Invite to Immortality

Comments are loved ♥

Sunday, January 3, 2010

rant #5: BACK TO SCHOOL BLUES

AAAHHH I DON’T WANT TO GO BACK TO SCHOOL YET.

I CAN’T FACE MY GRADES T.T TOMORROW I’LL KNOW HOW I DID IN OUR LAST EXAMS AND ALSO WE’VE TO CATCH UP ON SCHOOLWORK AGAIN. SPORTSFEST IS COMING. THIS TIME I WANT TO WIN VOLLEYBALL. WE’VE TO PROVE WE CAN MAKE IT TO THE TOP. I’M STILL THINKING IF I SHOULD JOIN CHEERDANCING. YEAH, OUR CLASS IS A SMALL NUMBER SO EVERYONE’S GOTTA DO TWO THINGS. IT SUCKS. IF I JOIN CHEERDANCING, I’M JUST LOOKING TO HAVE BODY PAINS IN THE COMING DAYS TO COME. CHEERDANCING PRACTICES HARD AND THEN I HAVE TO TAKE HITS FROM VOLLEYBALL PRACTICE TOO. THE ONLY REASON I’LL JOIN CHEERDANCING IS BECAUSE PEOPLE WANT ME TO. I’M PROBABLY JUST GONNA DO IT TO AVOID HEARING STUFF FROM OTHER PEOPLE. IT’LL MAKE THEM SHUT UP ALREADY. GOD THEY MAKE ME FEEL LIKE I’M USELESS IF I DON’T DO STUFF LIKE PERFORM [WHICH I DISLIKE DOING BTW]. WHY DO I HAVE TO OWN UP TO OTHER PEOPLE’S EXPECTATIONS? I’M FEELING DISAPPOINTED ENOUGH THAT I HAVE TO DEAL WITH THESE THINGS WHEN I GET BACK TO SCHOOL. THAT PLACE IS SO DEPRESSING. I HATE IT. I’M SICK OF IT. I DON’T BLOODY HAVE O PROVE MYSELF TO ANYONE. I DISLIKE DOING THAT. BUT THEY MAKE ME FEEL STUPID AND WORTHLESS T.T IT’S SO SICKENING I FEEL BAD ALREADY RIGHT NOW. I FEEL ANNOYED…NO…’ANNOYED” WOULD BE AN UNDERSTATEMENT. EVERYTHING’S BEEN GOOD THIS PAST TWO WEEKS AND THEN I HAVE TO GO BACK TO HELL. I’M NOT SUPPOSED TO LET THEM GET TO ME. I WILL NOT LET THEM GET TO ME.
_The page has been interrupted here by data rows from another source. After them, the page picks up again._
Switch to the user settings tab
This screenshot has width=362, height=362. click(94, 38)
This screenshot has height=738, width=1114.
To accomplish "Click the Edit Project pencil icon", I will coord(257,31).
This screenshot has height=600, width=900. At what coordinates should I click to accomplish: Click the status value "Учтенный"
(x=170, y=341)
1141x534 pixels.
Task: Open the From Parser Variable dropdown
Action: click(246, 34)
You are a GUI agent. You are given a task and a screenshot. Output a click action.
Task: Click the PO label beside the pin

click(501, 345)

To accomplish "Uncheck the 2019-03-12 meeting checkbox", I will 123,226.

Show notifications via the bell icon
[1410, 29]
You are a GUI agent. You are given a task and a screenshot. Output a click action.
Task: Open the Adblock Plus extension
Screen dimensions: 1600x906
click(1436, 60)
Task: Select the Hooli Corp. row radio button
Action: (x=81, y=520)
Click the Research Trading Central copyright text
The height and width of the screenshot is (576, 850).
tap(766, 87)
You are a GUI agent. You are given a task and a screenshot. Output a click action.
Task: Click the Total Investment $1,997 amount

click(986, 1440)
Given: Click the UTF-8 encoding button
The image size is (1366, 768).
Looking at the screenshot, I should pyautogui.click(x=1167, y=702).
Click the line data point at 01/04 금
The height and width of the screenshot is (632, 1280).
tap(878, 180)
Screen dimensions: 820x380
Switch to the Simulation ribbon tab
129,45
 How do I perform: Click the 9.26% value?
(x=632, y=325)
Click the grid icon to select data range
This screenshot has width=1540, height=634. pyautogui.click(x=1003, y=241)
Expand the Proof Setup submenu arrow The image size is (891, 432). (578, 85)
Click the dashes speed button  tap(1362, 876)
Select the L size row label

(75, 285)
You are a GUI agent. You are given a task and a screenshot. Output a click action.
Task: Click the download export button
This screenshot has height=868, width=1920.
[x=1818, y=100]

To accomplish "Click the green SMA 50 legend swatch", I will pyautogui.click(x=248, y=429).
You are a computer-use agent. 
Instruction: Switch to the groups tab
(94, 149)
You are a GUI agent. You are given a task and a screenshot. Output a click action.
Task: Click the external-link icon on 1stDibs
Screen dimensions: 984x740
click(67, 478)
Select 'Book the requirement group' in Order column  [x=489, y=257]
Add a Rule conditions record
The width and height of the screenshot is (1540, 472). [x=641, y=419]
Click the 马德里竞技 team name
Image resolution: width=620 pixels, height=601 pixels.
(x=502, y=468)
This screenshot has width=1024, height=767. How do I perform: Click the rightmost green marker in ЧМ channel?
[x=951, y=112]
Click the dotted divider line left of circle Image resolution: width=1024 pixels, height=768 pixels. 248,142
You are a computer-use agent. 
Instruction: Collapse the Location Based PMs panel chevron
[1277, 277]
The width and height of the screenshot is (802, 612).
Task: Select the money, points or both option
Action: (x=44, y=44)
RESOLUTIONS? I DON’T KNOW IF I HAVE ANY. I’D PROBABLY BE FORCED TO MAKE A FAKE LIST IN SCHOOL WHEN THEY ASK US TO. HONESTLY, I DON’T BELIEVE PEOPLE HAVE TO WAIT FOR NEW YEAR TO START A CHANGE IN THEIR LIVES. WE CAN ALL CHANGE ANYTIME WE WISH. TODAY, TOMORROW…IT DOESN’T MATTER. ALTHOUGH THERE IS A GREAT EFFECT WHEN A PERSON CHANGES. EITHER THE PEOPLE AROUND YOU CAN’T ACCEPT IT OR YOU YOURSELF CAN’T. LATELY I’VE BEEN THINKING THAT I WANT TO WAKE UP ONE DAY, AND BE A DIFFERENT PERSON. I WANT A PART OF ME BACK. THE PART WHERE I’M SERIOUS ABOUT STUFF. BACK WHEN I DIDN’T KNOW WHAT I WAS CAPABLE OF. BACK WHEN MY OLD TEACHER TOLD ME I WAS CONSISTENT. WHAT HAPPENED TO THAT? IN A SPAN OF TWO YEARS IT ALL CHANGED. WHAT IF I SUDDENLY DROPPED OUT OF SCHOOL AND DISAPPEARED SOMEWHERE? LIKE GO TO MY MUM IN JAPAN OR SOMETHING. I ALWAYS THOUGHT ABOUT HOW I’D BE IF I LIVED SOMEWHERE ELSE. KNEW DIFFERENT PEOPLE. THERE’S SO FEW OF THEM WHO UNDERSTAND ME THAT I FEEL I DON’T BELONG WHERE I AM. I DON’T EVEN THINK NOT ONE PERSON IN THIS WORLD CAN KNOW SOMEONE ELSE COMPLETELY. IT’S FRUSTRATING BECAUSE THIS IS SO DIFFICULT. FROM TIME TO TIME I FEEL LIKE THIS. IT’S SAD. BUT WHATEVER. I DON’T CARE ABOUT HOW I FEEL. I’M NOT WORRIED ABOUT MYSELF.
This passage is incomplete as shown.